Stored dataset items:

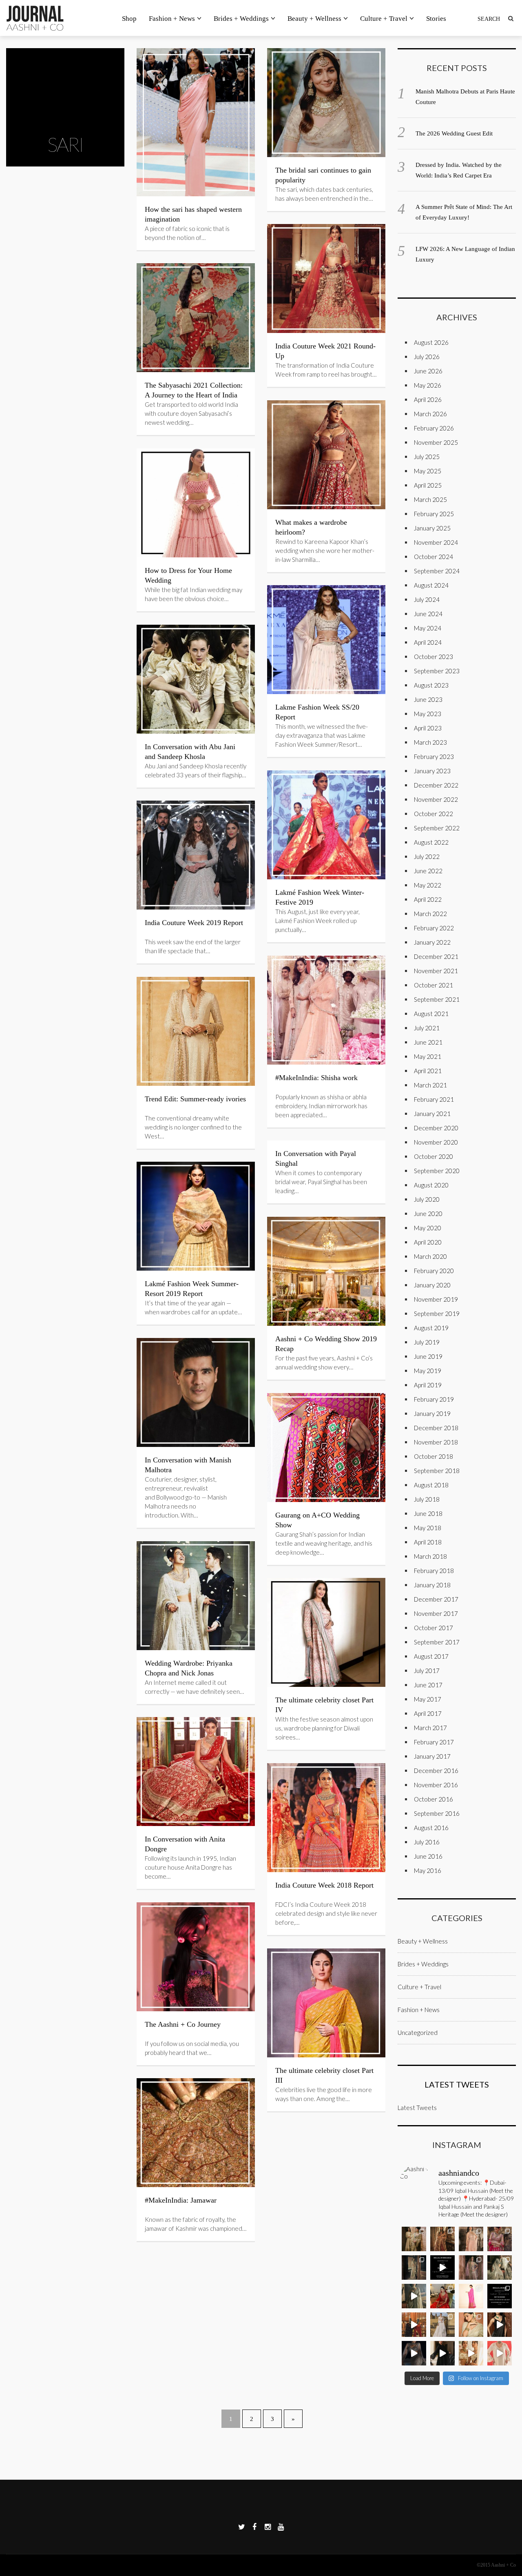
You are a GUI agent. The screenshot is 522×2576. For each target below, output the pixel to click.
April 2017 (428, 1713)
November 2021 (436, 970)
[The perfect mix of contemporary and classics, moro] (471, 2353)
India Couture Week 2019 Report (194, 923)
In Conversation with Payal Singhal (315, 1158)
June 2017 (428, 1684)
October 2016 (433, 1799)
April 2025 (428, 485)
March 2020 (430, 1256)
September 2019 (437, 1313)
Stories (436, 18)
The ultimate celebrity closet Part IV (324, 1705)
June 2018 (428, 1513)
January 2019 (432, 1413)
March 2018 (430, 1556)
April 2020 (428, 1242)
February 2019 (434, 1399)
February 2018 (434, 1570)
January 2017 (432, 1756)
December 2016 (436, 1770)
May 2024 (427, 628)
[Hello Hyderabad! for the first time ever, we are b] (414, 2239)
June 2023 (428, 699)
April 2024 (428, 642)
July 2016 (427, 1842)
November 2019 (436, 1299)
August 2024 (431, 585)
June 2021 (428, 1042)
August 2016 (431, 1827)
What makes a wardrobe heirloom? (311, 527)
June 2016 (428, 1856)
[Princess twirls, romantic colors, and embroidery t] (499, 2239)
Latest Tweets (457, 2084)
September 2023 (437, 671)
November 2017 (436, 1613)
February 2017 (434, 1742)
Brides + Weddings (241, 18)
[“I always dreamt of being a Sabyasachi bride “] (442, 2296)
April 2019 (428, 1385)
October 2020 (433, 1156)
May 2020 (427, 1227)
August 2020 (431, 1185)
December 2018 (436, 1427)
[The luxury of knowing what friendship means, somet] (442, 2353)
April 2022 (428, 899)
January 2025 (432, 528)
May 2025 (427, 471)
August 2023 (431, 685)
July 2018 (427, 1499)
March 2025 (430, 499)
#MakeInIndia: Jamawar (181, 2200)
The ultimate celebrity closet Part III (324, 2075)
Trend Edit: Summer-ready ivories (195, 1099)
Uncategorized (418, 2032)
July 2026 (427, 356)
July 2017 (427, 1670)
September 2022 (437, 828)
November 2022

TASK REQUIREMENTS:
Report the count of lines in the entries that contain "ultimate". Nothing else should be given.

YOUR SOLUTION:
2